Q: Tallying the overall "net" value of the World Wide Web, does it come out positive or negative?
A: Some innovations in life are almost inarguably good, such as certain medical advances. Others have a more varied picture, such as automobiles providing mobility but at a cost of an annual 1.3 million deaths on the roads. And perhaps one of the most stunningly varied involves the World Wide Web, says Vaclav Smil in "IEEE Spectrum" magazine.
Certainly the Web contains a wealth of information, in every language and on almost every subject — so much so that trips to the library now seem very last century. Today, without any effort at walking or lifting books, you can have an electronic copy of the information right in the comfort of your home. Yet, "when I checked the first 30 websites in my 2005 Oxford book 'Creating the Twentieth Century,' I discovered that 19 of them (63.3 percent) were defunct Who ever heard of a library losing nearly two-thirds of a collection in a single decade!"
Sure, the Web lets you order the oddest consumer items directly from anywhere in the world — if you don't mind getting your Visa card information hijacked in the process by a teenager in Latvia. And "it contains practically every great poem ever written in scores of languages — but also the outpourings of semi-educated, self-appointed, and endlessly opinionated, logorrheic bloggers."
As Smil concludes: "Are these positive or negative considerations when trying to net the value of the Web? Or are they the very essence of its existence?"
Q: Why does human excrement smell so bad?
A: Because it's full of bacteria we don't want to ingest, answers human evolutionary biologist Peter Ellison of Harvard University. We've evolved the ability to detect bacteria by odor and register that odor with the emotion of disgust. The same holds for rotting food. Interestingly, mothers often report that breast-feeding infants do not have stinky diapers until after supplemental foods are introduced, at which point the bacterial load in the excrement changes dramatically.
Q: When they talk about the "circle of life," who's doing the talking, and what's the circularity all about?
A: Some astronomers may talk this way, referring to the close-to-circular orbits of planets with a high likelihood of harboring life, says Ken Croswell in "Scientific American" magazine. Circularity is good because then the planet doesn't go so close to the star and get overheated; an elongated elliptical orbit, on the other hand, means long periods of extreme cold that are bad for any potential life forms. "The more planets a star has, a recent study found, the more circular the orbits tend to be. Because planets on circular orbits do not move toward or away from their star, their climates may be stable enough to foster advanced life."

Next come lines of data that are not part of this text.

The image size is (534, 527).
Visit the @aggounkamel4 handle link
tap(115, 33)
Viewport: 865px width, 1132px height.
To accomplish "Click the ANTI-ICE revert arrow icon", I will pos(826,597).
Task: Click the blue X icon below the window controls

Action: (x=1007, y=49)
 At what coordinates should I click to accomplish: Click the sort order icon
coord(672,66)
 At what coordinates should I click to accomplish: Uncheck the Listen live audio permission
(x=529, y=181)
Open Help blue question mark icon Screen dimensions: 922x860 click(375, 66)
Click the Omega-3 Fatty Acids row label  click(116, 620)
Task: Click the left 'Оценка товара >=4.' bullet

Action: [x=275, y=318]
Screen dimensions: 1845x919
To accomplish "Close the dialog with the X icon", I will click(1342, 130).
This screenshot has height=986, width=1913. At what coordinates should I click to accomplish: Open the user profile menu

In our own solar system, the sun's eight or nine planets have fairly circular paths. Earth's orbit, for instance, has an eccentricity of just 1.7 percent (with 0 percent being a perfect circle and near 100 percent an extreme ellipse). Even Mercury's and Pluto's oval-shaped orbits (21 percent and 25 percent) seem tame when compared to many planets orbiting other stars, where eccentricities can reach 60, 70, even 80 percent.
Such wild worlds tend to be in solar systems with only a planet or two, say astronomers Mary Anne Limbach and Edwin L. Turner of Princeton University. In contrast, solar systems with four or more planets feature moderately round orbits. Adds planetary scientist Jack Lissauer of the NASA Ames Research Center, "This newfound correlation makes sense because planets on circular orbits do not interfere much with one another."
So let's hear it for this special circle of life.